Selective perturbation of G530 of 16 S rRNA by translational miscoding agents and a streptomycin-dependence mutation in protein S12

Abstract

Previous studies have shown that a concise set of universally conserved bases in 16 S rRNA are strongly protected from attack by chemical probes when tRNA is bound specifically to the ribosomal A site. Two of these bases, A1492 and A1493, are located in the cleft of the 30 S subunit, the site of codon-anticodon interaction. A third residue, G530, is located within the highly conserved 530 stem-loop, a region that is involved in interactions with proteins S4 and S12, mutations in which perturb the translational error frequency. The 530 loop is also thought to be located at or near the site of interaction of elongation factor Tu on the 30 S subunit, a location that is distinct from the decoding site. This study monitors the response of these two A-site-related regions of 16 S rRNA to a variety of translational miscoding agents.

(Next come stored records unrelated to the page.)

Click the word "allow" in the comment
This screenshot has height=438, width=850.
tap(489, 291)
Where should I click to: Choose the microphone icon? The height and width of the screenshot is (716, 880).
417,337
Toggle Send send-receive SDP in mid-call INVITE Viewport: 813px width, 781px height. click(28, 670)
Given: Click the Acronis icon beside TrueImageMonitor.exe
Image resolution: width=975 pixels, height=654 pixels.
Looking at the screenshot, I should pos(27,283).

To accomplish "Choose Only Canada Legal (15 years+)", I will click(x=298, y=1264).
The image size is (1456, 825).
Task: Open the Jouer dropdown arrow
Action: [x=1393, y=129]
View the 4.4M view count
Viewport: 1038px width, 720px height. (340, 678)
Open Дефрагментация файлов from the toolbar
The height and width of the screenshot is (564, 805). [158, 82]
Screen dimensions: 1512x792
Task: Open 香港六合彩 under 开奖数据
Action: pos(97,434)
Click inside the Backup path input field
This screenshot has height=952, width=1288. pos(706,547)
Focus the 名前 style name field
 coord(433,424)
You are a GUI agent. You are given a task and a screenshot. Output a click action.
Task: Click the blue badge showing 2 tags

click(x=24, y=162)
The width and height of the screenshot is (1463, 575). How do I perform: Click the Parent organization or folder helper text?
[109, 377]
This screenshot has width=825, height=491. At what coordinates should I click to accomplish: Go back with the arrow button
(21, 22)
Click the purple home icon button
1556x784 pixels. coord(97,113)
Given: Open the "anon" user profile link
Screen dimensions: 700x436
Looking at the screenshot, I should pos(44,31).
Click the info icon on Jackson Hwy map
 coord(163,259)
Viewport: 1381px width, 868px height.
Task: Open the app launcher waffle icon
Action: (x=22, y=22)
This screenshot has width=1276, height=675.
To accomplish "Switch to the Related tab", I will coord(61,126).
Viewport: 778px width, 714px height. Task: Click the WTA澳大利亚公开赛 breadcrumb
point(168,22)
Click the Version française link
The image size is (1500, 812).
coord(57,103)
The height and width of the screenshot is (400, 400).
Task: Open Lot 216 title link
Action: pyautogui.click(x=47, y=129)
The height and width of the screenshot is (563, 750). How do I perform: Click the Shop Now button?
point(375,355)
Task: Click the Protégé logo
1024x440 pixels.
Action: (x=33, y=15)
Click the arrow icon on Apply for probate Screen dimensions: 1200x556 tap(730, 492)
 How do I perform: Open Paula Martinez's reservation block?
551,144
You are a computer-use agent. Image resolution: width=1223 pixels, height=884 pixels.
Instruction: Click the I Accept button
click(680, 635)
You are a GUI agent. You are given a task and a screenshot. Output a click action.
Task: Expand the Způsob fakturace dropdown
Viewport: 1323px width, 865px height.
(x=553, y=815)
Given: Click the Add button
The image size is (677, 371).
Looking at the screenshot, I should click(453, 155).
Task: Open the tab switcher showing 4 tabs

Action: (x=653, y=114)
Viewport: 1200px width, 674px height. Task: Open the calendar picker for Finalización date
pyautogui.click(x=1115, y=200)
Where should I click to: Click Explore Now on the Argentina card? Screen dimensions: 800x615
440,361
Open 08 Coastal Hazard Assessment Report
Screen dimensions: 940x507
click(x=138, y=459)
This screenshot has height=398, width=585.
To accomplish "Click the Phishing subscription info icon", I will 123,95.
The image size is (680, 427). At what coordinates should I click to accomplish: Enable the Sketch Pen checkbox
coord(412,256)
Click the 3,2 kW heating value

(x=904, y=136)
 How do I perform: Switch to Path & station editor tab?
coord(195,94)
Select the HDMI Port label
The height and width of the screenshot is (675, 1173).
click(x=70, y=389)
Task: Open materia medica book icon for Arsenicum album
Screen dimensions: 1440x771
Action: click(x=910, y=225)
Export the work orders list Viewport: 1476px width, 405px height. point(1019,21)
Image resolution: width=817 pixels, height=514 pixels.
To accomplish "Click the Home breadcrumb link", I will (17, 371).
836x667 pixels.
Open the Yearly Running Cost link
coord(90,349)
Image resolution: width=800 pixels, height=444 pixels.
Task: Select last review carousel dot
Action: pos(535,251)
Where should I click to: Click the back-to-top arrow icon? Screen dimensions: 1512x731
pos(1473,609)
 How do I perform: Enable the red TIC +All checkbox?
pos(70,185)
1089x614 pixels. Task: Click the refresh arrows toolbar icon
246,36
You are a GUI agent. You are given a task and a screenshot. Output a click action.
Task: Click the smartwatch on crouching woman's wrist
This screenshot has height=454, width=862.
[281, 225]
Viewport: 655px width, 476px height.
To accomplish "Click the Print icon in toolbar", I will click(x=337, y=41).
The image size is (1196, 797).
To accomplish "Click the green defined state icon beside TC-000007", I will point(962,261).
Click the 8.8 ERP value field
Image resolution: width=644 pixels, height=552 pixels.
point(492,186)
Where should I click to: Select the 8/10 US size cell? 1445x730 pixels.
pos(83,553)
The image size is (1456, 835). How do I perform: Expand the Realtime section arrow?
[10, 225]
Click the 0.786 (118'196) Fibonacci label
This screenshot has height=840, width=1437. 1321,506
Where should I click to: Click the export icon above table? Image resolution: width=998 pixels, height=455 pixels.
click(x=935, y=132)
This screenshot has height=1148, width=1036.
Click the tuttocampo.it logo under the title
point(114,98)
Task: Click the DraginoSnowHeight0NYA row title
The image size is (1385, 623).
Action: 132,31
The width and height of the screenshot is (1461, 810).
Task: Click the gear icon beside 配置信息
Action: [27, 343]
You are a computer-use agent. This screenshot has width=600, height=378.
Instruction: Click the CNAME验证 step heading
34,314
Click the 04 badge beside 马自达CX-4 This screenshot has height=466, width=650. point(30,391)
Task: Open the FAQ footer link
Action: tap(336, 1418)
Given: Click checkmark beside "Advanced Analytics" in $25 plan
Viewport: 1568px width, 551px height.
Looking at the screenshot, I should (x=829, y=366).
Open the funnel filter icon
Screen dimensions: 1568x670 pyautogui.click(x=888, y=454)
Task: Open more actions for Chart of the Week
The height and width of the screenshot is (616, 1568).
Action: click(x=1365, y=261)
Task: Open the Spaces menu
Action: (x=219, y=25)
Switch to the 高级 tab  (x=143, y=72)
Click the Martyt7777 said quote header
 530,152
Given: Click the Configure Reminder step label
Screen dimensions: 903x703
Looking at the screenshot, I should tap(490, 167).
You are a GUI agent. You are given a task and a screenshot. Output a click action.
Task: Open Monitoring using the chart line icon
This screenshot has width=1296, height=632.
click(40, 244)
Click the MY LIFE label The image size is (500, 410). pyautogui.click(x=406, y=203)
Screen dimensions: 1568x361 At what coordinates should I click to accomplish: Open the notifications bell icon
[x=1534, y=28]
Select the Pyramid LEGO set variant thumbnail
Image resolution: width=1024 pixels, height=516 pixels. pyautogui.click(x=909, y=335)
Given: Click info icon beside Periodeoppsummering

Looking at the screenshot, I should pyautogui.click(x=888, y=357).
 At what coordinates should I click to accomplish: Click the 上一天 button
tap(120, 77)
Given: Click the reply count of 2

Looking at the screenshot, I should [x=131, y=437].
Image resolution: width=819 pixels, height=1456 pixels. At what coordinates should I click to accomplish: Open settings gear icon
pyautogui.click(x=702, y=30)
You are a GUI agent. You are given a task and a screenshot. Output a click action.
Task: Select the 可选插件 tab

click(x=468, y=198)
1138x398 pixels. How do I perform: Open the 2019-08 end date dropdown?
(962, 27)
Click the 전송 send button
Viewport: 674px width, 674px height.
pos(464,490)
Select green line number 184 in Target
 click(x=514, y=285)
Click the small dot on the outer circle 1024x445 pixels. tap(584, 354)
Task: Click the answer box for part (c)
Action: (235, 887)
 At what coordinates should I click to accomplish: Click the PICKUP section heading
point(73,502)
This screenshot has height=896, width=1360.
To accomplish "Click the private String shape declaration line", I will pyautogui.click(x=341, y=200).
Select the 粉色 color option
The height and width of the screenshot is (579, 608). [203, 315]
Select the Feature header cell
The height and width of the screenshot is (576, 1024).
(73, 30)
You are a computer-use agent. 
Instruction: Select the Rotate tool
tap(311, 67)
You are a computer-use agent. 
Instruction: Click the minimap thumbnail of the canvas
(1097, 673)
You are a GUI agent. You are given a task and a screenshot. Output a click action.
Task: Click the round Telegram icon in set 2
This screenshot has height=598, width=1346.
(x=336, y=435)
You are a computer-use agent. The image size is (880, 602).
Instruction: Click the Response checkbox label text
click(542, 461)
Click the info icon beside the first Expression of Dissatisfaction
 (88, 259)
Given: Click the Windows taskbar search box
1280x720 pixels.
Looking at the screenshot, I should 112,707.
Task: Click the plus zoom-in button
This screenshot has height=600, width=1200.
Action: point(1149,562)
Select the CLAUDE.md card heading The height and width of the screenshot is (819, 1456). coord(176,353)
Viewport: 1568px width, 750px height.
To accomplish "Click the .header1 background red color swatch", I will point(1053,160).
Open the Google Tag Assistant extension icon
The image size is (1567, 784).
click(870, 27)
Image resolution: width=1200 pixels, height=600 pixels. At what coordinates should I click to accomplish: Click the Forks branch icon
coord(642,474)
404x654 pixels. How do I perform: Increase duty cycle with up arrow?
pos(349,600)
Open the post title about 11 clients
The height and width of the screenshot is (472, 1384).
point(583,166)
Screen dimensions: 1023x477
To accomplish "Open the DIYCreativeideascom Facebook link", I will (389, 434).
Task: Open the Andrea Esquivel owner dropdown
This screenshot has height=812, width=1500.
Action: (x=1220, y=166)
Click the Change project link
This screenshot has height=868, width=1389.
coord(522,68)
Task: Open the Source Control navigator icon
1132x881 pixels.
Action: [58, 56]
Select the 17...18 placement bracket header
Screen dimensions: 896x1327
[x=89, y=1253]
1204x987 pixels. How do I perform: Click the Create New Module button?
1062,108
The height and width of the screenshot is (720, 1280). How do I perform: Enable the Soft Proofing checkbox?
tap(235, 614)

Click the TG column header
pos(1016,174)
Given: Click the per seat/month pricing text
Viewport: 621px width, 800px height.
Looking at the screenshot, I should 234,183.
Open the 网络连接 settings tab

Several of these agents, including streptomycin, neomycin and ethanol, selectively potentiate tRNA-dependent protection of residue G530 from kethoxal modification; in contrast, little change in reactivity of residues A1492 and A1493 is observed. These results are consistent with the previously demonstrated importance of G530 for A-site function and, moreover, suggest a common mechanism of action for these miscoding agents, even though they appear to have distinctly different modes of interaction with 16 S rRNA. In contrast to the miscoding agents, we find that a streptomycin-dependence (SmD) mutation in protein S12, which causes ribosomes to be hyperaccurate, antagonizes tRNA-dependent protection of G530. The possibility that 5' or 3' flanking regions of mRNA could be involved in tRNA-dependent protection of G530 was tested by using different lengths of oligo(U) to promote binding of tRNA(Phe) to the A site. The relative levels of protection of G530, A1492 and A1493 were unchanged as the size of the mRNA fragment was decreased from 16 to 6 bases in length. We conclude, therefore, that for protection of G530 to be the result of direct contact with message, it must necessarily be located directly at the decoding site; otherwise, its protection is best explained by allosteric interactions, either with mRNA, or with the codon-anticodon complex. These results are discussed in terms of a model wherein the conformation of the 530 loop is correlated with the affinity of the ribosome for elongation factor Tu.